Induced pluripotent stem cell lines that are created from the somatic cells of people with neurological diseases are beginning to pave a pathway for researchers to understand pathophysiology and screen for new drug candidates.
Recent work has characterized disease phenotypes and, in some cases, tested therapies in neurons that were differentiated from induced pluripotent stem cells (iPSCs) derived from patients with sporadic and familial Alzheimer’s disease, Huntington’s disease, and familial Parkinson’s disease.

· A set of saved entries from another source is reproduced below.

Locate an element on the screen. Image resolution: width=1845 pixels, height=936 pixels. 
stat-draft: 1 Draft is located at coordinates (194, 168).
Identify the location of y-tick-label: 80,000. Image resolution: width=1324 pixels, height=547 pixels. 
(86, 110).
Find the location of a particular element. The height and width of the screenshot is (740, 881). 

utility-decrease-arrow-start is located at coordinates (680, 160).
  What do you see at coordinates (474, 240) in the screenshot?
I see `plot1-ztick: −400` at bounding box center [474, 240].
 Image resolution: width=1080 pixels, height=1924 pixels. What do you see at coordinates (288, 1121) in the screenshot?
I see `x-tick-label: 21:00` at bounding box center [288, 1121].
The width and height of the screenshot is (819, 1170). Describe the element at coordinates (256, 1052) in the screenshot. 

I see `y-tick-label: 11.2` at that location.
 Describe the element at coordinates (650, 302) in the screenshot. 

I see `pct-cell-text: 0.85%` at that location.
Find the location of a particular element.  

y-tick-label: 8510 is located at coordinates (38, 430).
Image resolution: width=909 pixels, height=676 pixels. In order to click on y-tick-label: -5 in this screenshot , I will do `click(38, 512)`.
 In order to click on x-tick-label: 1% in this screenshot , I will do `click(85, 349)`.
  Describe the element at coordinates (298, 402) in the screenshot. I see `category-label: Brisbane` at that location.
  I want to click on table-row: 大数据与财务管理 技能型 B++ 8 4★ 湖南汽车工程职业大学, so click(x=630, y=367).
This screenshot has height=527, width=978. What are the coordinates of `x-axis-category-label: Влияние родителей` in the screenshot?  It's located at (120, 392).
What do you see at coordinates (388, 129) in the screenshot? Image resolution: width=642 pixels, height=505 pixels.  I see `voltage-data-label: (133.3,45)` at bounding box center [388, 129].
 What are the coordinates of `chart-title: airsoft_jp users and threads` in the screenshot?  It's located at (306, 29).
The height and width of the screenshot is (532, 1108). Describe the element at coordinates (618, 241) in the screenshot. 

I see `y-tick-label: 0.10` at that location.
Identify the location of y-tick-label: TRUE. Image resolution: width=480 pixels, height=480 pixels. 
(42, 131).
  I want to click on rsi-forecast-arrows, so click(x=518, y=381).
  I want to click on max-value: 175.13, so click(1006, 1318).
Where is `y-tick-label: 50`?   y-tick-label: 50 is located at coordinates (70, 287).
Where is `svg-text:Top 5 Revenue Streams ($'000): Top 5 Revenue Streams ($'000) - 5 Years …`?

These are heady times for this field in general and for neurological disease in particular. "It is really exciting when you start to be able to see relevant pathophysiologies in the dish," said Matthew Huentelman, Ph.D., head of the neurobehavioral research unit in the neurogenomics division at the Translational Genomics Research Institute, Phoenix.
Dr. Yadong Huang
Other investigators are trying to avoid one of the problems that has been plaguing this line of research: cell teratoma formation in vivo iPSC and embryonic stem cells. Their current approach is to reprogram fibroblasts into multipotent induced neural stem cells (iNSCs) that can then be differentiated into whatever neural progenitor cells the investigators wish to culture (neurons, oligodendroglia, and astroglia). This method also may lead to more efficient differentiation into the desired cell type, according to Dr. Yadong Huang, an associate investigator at the Gladstone Institute of Neurological Disease at the University of California, San Francisco.
Dr. Huang was the senior author on a study that used a single factor, rather than three or more, to directly reprogram human fibroblasts into multipotent iNSCs that can self-renew for 40-50 generations. This self-renewal ability, which is not present in the direct reprogramming of fibroblasts into neurons, makes them better to use for pathophysiology and drug testing studies (Cell Stem Cell 2012;11:100-9).
Only in the past year or so have people begun working in this middle ground between iPSCs and directly induced neuronal cells, so "it is important for studies in all three techniques to go forward now in parallel because each has advantages and disadvantages, at least at this point," Dr. Huang said in an interview.
"These initial studies ... are really encouraging because [they set us up] to dream about how we might leverage these cellular technologies to perform high-throughput drug screening," noted Dr. Huentelman.
In one study of Alzheimer’s disease, investigators developed iPSC cell lines from one patient with sporadic disease and two patients with familial disease caused by a mutation in the gene for amyloid precursor protein (APP). In each case, the investigators observed three major biochemical markers of Alzheimer’s (Nature 2012 Jan. 25 [doi:10.1038/nature10821]).
A separate study of familial Alzheimer’s disease with patients with presenilin-1 mutations, which was recently presented at the Alzheimer’s Association International Conference 2012, found substantial phenotypic differences between control neurons derived from iPSCs from unaffected family members, such as an increased ratio of amyloid-beta-42 to amyloid-beta-40 and an enhanced cell death response to apoptotic stimuli.
Even greater success has been reported with human Huntington’s disease neurons derived from iPSCs. In one study, researchers correlated the severity of phenotype in neurons with the number of CAG expansions observed in the huntingtin gene, as is observed in humans. However, some of the phenotypes were observed only in cell lines with the longest CAG expansion (Cell Stem Cell 2012 June 28 [doi:10.1016/j.stem.2012.04.027]). A separate group of researchers reported success in replacing the CAG expansion with a normal repeat length, which corrected the Huntington’s disease phenotype of mitochondrial deficits, lower levels of brain-derived neurotrophic factor, and altered cell signaling proteins (Cell Stem Cell 2012 June 28 [doi:10.1016/j.stem.2012.04.026]).
Another group of investigators reported the pharmacologic rescue of mitochondrial deficits in iPSC-derived neural cells from patients with familial Parkinson’s disease caused by mutations in either PINK1 or LRRK2. Neural cells with PINK1 mutations that received low doses of mitochondrial stressors were rescued by both the antioxidant coenzyme Q10 and an LRRK2 inhibitor, whereas those with an LRRK2 mutation were partially rescued by rapamycin or an LRRK2 inhibitor. The researchers said that they hope to apply their observations on cellular responses to stress in mutation-carrying, iPSC-derived neural cells to sporadic forms of Parkinson’s disease (Sci. Transl. Med. 2012 July 4 [doi:10.1126/scitranslmed.3003985]).
"I think where the real excitement might come is how relevant these models systems are in helping us dissect the more sporadic forms of these diseases, because, frankly, that’s where we need some additional ability to control our investigations," Dr. Huentelman said.
Dr. Matthew Huentelman
However, he noted that iPSC-derived cell lines take a lot of time and money to produce. In addition, all of the studies reported so far suffer from a small sample size – mostly one or two patients – as well as the potential for diagnostic inaccuracy. "Accuracy is good for these disorders, but it is not 100%," he said.